The Catskill Geologists; Robert and Johanna Titus

The Mountain Eagle; Mar. 23, 2018

 

Did you ever take a good earth science course – in high school or college? Well, one of the things that commonly comes up is the structure of a delta. Deltas form when rivers or creeks flow into bodies of still water, oceans and lakes. The flowing water currents almost always carry a fair amount of sediment in them. That’s mostly sand, silt and clay. When those currents enter into a lake or ocean they generally slow down. Slow currents can’t carry as much sediment, so a lot of it gets deposited in the form of a delta.

Large rivers, flowing into oceans, tend to form large deltas.
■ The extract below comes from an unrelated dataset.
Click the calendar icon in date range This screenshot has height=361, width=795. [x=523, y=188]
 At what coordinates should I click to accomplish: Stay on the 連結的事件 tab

Think of the Mississippi Delta. Small creeks, flowing into your town’s skating pond, create small deltas. Big or little, deltas all have pretty much the same basic structure. The advancing front of the delta displays a steep slope that forms the delta’s outer edge. The sediments of this part of the delta display an inclined stratification. Those strata dip toward the lake bottom. The top of the delta receives sediments that are deposited on a flat plane. Those strata are horizontal.

Those inclined strata are called the foreset beds and, on top of them, are the horizontal strata of the topset. The adjacent lake bottom or sea floor, just beyond the foreset, receives a little more sediment, again deposited in flat stratified horizons. These are the bottomset deposits.

Well, in the end, a delta has a flat topset, a flat bottomset and a relatively steeply sloping foreset in between. Here’s the problem; deltas are underwater so we can’t see any of this. But, what if the lake drains, sometime after deposition of the delta? Then that delta would be left high and dry. We can read your minds right now: how can such a thing happen. Lakes don’t drain away, so the deltas will never be visible. Right?

Maybe – or maybe not.

Take a good look at our photo. It was taken just a short distance east of Davenport Center, looking north along Rte. 23. Close to the center of the photo is a house. Notice that behind it, to the left, is a flat surface. Just to its right is a relatively steep slope. At the bottom of that slope is another flat surface (almost hidden by trees). If you didn’t know better you might think that, arrayed right to left, was the bottomset, the foreset and the topset of a delta. But, of course, that can’t be, can it?

Well, if this is not a delta, then it is one remarkable imitation of one. We have a lot of explaining to do, don’t we? That supposed bottomset deposit, is a flat surface that extends quite some distance off to the east. We have done a little exploring there. Whenever we have climbed down to reach this “bottomset” we bring along a barbeque skewer. A what? Yes, a barbeque skewer; it is a very valuable piece of equipment when we are studying ice age deposits.

We drop down onto what we think is an ice age lake bottom and we try to drive the skewer into the ground. If it slides in easily then we know that there are no cobbles or pebbles in the ground. That is typical of lake bottom sediments. We try again with the skewer, and then again and again. If our skewer keeps sliding in, time after time, then we can assume that our flat surface is indeed the bottom of an ice age lake. That’s always a fun discovery. And, better still, this one was a lake with a delta.

Most of the Charlotte Creek Valley was dammed by melting glaciers at the end of the Ice Age. Lakes formed behind these ice dams and so it was that deltas, from time to time, formed in these lakes. We have discovered one of these old deltas. If you have a chance, go there and take a look; see the landscape there as we do.